##### Provided entries #####

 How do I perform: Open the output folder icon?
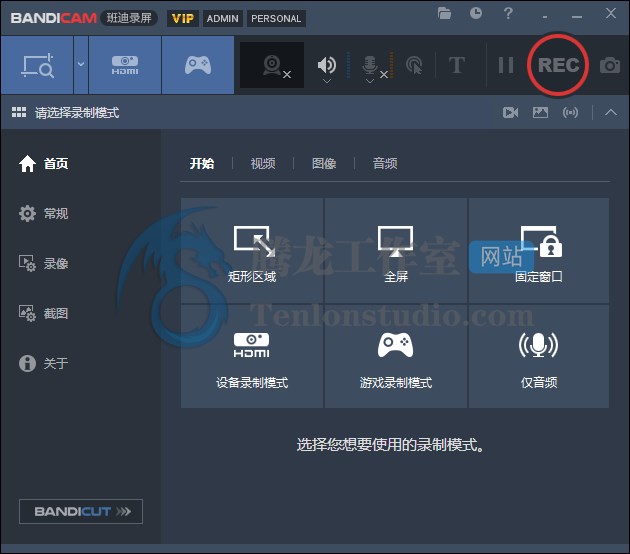[x=445, y=14]
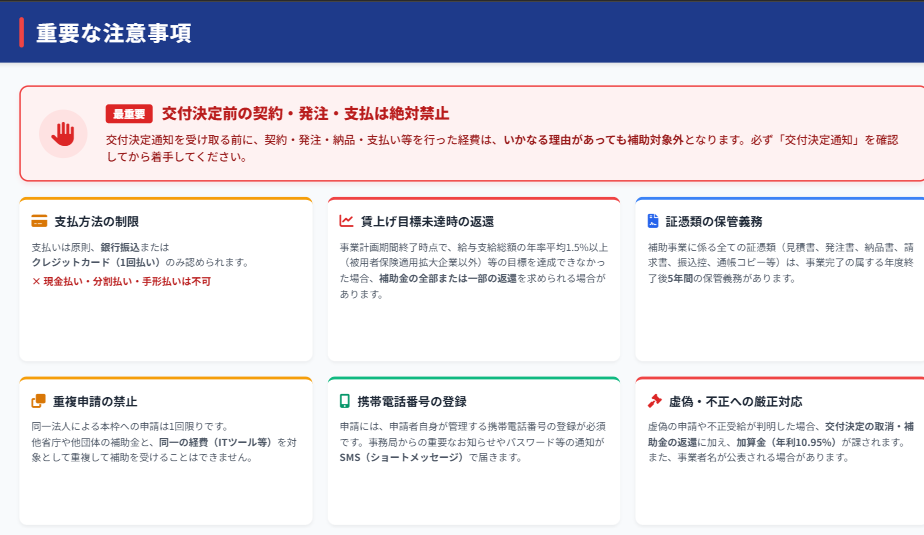The image size is (924, 535).
Task: Select the 重要な注意事項 page title
Action: click(114, 33)
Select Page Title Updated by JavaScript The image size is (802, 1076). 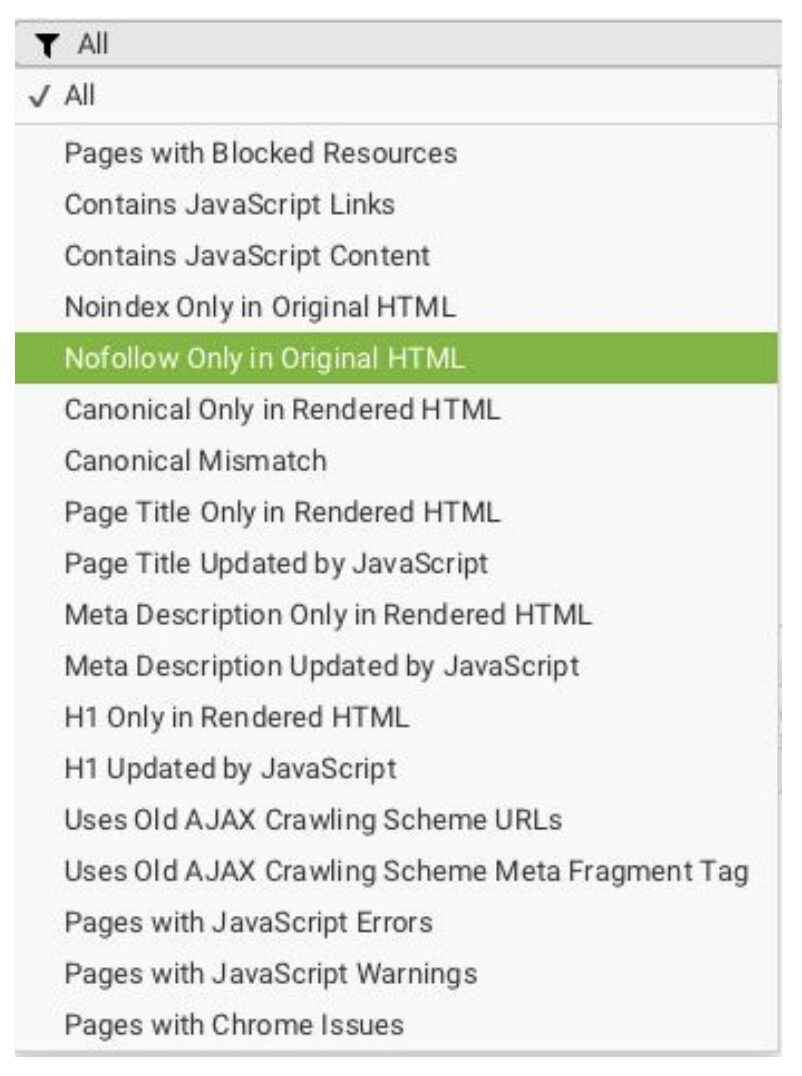(x=397, y=563)
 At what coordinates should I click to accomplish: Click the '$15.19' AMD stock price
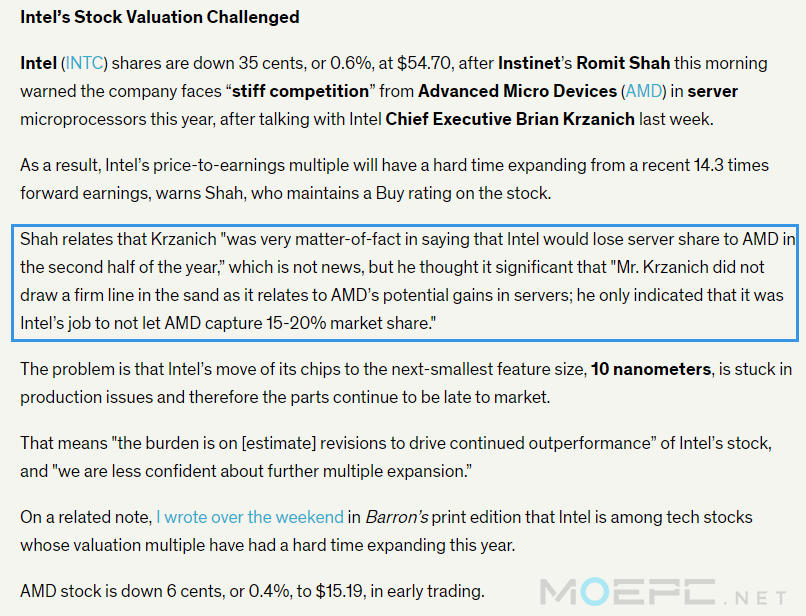click(x=339, y=591)
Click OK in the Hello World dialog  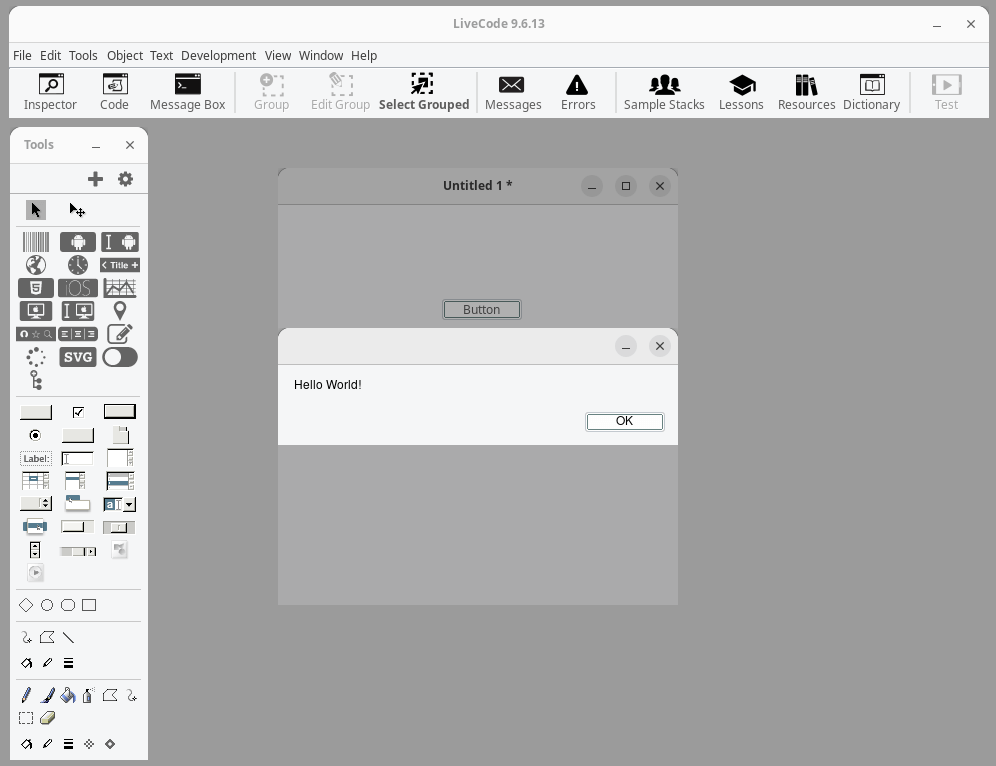[624, 421]
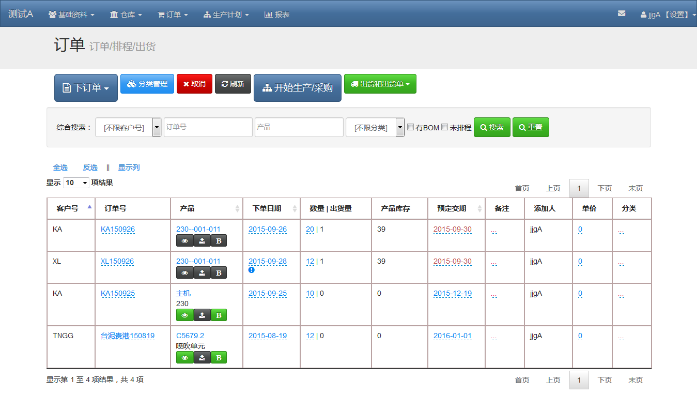
Task: Click the B (BOM) icon in the XL150926 row
Action: pyautogui.click(x=219, y=272)

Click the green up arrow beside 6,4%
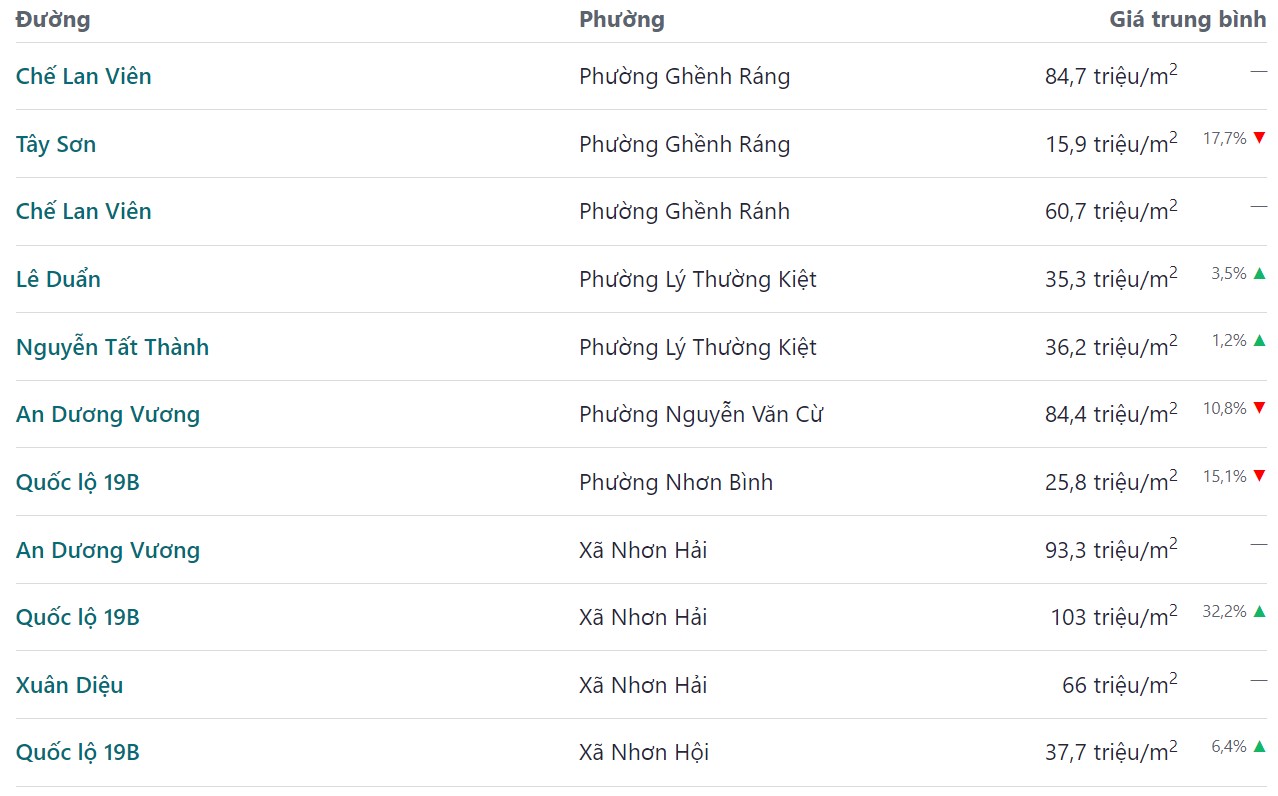click(x=1259, y=746)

#####

Task statement.
Pick out each line in the data above that contains the word "icon". Treat uppercase and lowercase as different, so only lines with matching case count.

Complete answer.
 How do I perform: Open the output folder icon?
Task: Click the B (BOM) icon in the XL150926 row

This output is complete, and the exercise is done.